Richard Roeper of the Chicago Sun-Times gave a positive review of 3 out of 4 stars, writing that the film "does a marvelous job of capturing the decidedly Irish tone of the adventure" and features a "wonderful and diverse collection of characters." Mark Kermode said that it was: "A fun, fleeting, rather flimsy romp... it doesn't have classic qualities, but it works if you take it for what it is: a 95-minute supernatural fantasy". Brian Lowry of CNN wrote: "Artemis Fowl isn't an unqualified good egg, but it's perfectly adequate... Adapted from popular books, this busy, hectic film races to build an ornate world, and winds up feeling like it's jumping to "franchise" status before getting on its cinematic feet."
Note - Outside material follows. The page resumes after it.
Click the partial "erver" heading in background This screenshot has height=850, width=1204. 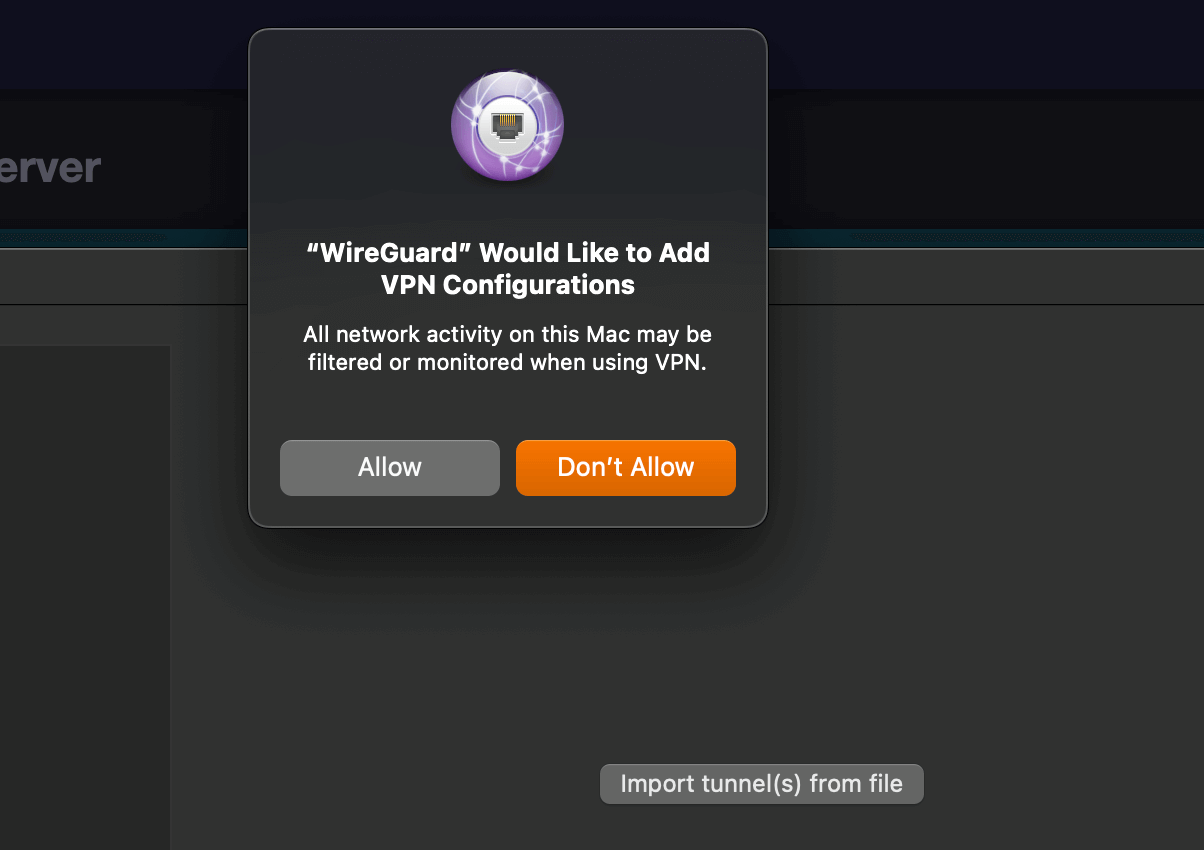tap(50, 168)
Steve Rose of The Guardian criticized the film's "color-blind" casting. He said that the casting of Butler, who was Eurasian in the books, was "not a great look casting the guy whose family has served the white Fowl dynasty for generations as a black man", and also criticized Holly Short being played by a white actress in the film despite being described as "nut brown" in the books.

=== Accolades ===
Ferdia Shaw received a nomination for Best Performance in a Streaming Film – Teen Actor at the 2021 Young Artist Awards. Collider included Artemis Fowl in their "Best Original Movies on Disney Plus" list.